Goal of the exercise
How many of the lines below contain the string "perform" with matching case? Give only the number.

Collected data entries:
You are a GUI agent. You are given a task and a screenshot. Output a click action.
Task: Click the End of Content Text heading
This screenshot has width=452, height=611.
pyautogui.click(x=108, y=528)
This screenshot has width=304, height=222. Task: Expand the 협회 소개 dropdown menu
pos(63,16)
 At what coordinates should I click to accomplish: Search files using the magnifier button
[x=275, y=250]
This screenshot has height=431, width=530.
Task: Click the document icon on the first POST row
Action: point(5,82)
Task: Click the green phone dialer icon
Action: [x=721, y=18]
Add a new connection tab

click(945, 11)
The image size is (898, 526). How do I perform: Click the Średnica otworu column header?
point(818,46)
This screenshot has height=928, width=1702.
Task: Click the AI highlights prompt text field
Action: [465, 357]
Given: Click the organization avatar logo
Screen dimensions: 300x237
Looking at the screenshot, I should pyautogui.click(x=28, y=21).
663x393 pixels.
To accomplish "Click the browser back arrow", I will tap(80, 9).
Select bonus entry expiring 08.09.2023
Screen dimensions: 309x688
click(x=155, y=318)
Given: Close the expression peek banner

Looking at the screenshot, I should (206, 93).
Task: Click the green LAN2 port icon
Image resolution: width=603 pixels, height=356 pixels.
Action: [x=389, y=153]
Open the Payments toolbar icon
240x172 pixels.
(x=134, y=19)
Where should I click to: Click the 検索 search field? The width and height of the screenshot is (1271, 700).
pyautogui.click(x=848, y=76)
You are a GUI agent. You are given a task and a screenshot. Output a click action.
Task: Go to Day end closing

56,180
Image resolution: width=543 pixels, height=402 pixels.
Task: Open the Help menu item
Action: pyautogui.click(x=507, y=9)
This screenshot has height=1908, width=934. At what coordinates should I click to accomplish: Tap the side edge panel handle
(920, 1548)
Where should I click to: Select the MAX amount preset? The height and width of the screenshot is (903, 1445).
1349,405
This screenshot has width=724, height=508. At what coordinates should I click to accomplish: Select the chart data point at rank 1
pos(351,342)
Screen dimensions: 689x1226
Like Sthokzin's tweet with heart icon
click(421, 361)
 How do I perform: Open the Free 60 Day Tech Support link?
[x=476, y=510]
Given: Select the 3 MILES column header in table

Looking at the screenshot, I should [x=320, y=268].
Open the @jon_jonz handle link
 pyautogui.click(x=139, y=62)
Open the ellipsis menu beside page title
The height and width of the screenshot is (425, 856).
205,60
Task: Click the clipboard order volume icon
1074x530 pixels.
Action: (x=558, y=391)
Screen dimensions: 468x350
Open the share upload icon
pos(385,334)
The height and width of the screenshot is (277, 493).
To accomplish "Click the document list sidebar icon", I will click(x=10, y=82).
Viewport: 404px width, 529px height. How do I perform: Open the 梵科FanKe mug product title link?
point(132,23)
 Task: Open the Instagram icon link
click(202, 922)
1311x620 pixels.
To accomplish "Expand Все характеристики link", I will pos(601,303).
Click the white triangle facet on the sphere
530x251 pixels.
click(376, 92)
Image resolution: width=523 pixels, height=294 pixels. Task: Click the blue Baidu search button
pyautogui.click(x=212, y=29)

Solved problem
3